I go to the gym to get fit. I would probably be fitter if I ate and drank less and did more walking. That doesn’t mean that my local Virgin Active gets to take my money, berate me for my ‘obsession’ with gym equipment, and send me off with a map and flask of Slimfast instead.

While some students do want skills from their degree experience, they reserve the right to want other things. Some want knowledge. Some want specialist skills and some more generic skills. Some derive emotional or social benefits from higher education. Some do not.

Though students want benefits from higher education, they are paying for a service. They are paying for the star teachers sold to them on open days, for the glittering libraries not to be full in the run-up to exams, for computers to work, for the optional modules to be available, assessment to be carried out with care and returned on time, and for labs and equipment that are fit for purpose.

That doesn’t mean that most students are arrogant enough to assume that merely paying £9k entitles them to a degree.

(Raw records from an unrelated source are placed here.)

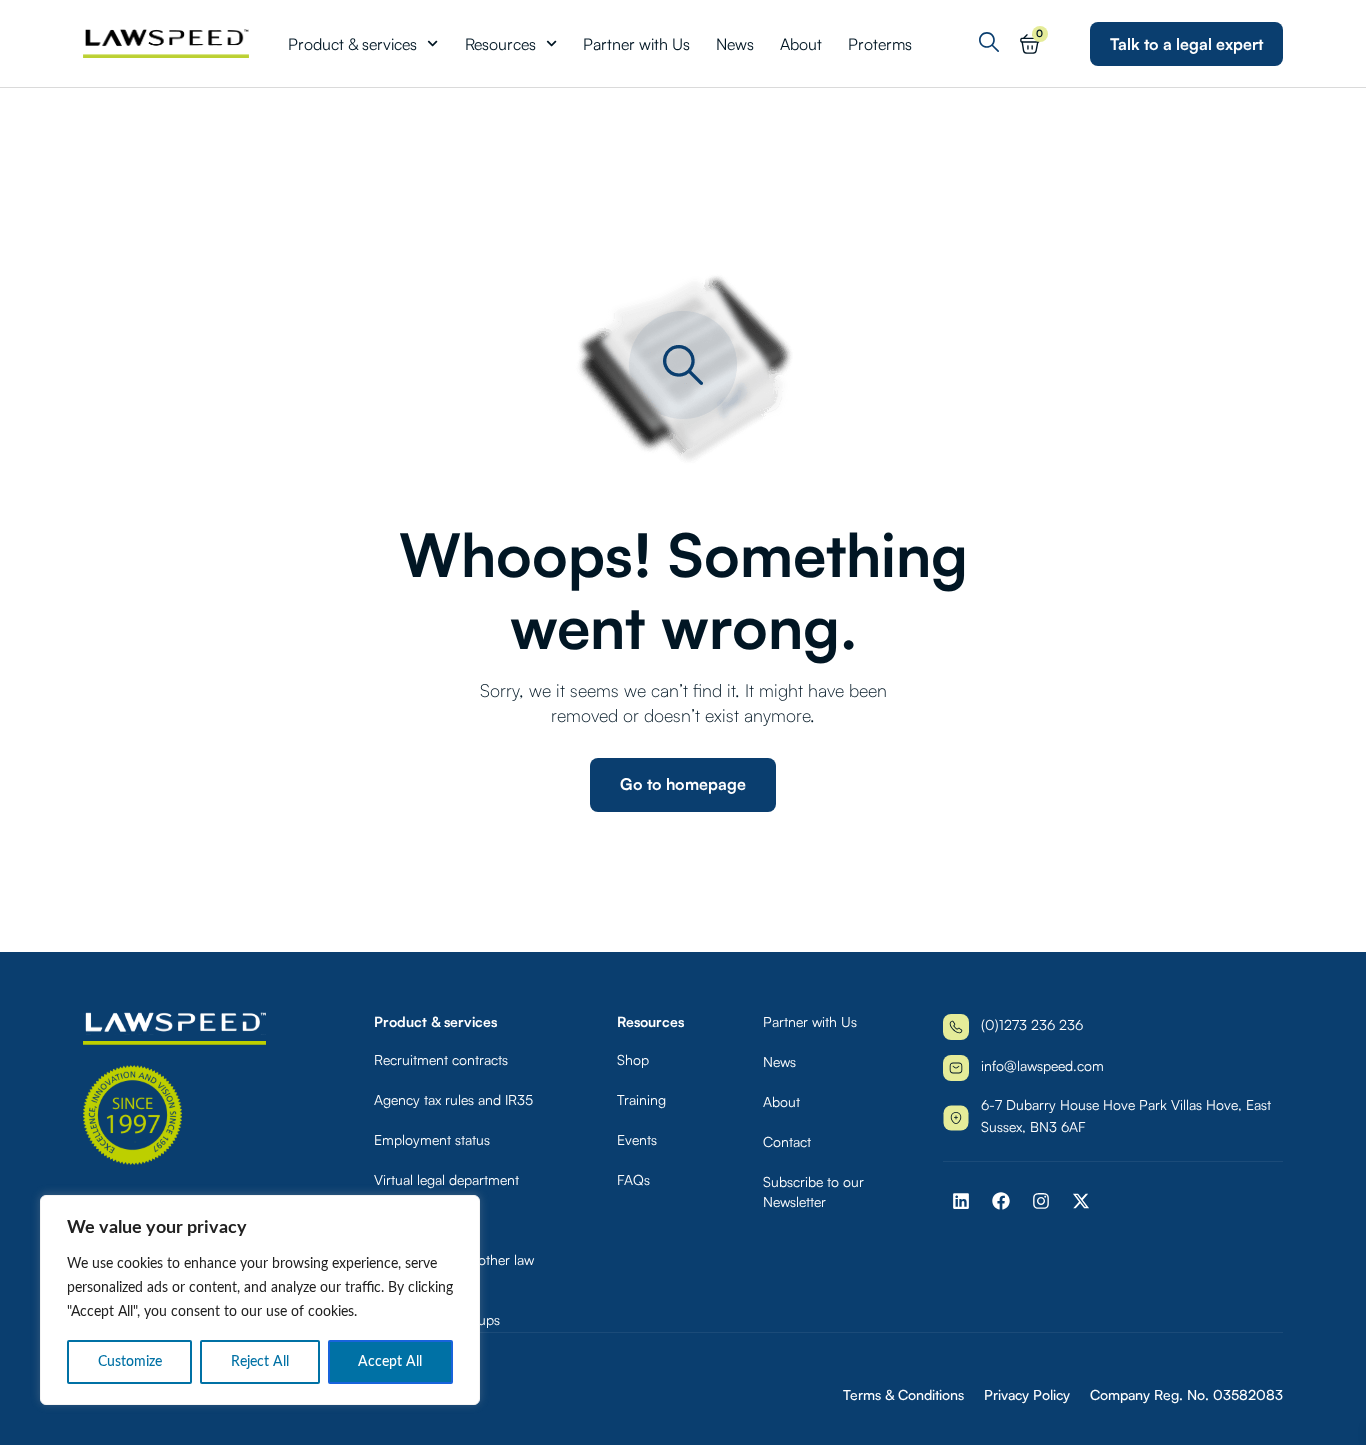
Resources (500, 44)
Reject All (260, 1362)
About (801, 44)
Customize (130, 1362)
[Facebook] (1001, 1201)
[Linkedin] (961, 1201)
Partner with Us (636, 44)
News (735, 44)
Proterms (880, 44)
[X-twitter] (1081, 1201)
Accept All (390, 1362)
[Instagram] (1041, 1201)
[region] (260, 1300)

But it does mean that as they sign up for a lifetime of debt repayments, the least universities can do is deliver what is promised, explain where their money has gone honestly and transparently, and support rather than berate them when they ‘obsess’ over not getting what was sold to them in a brochure.

Of course, teaching quality is just as important as quantity – HEFCE research demonstrates that “information about teaching qualifications has been identified as important to students”, and “is seen as an indicator of individual and institutional commitment to teaching and learning”. But quality and quantity are not always a trade off. Students feel that they’ve been sold some actual contact with actual people. And if they’re sold module choices and then don’t get them, that’s not academic freedom: it’s misselling.

Ultimately, for most students, “going to university is an expensive, once-in-a-lifetime event and they should enjoy the best possible experience. So it’s important that prospective students have accurate and up-to-date information when choosing their course and existing students are given timely information about any substantial changes that are made to their course”. That this is a quote from the CMA – a regulator outside of the sector rather than one from one of the myriad of agencies within it – is proof enough that treating students like consumers is occasionally much more valuable than the some of the more hysterical objections it causes.

3 responses to “You only get what you pay for. Or do you?

  1. Students pay ‘at least in part or in arrears’? Why the qualification? Students pay, period.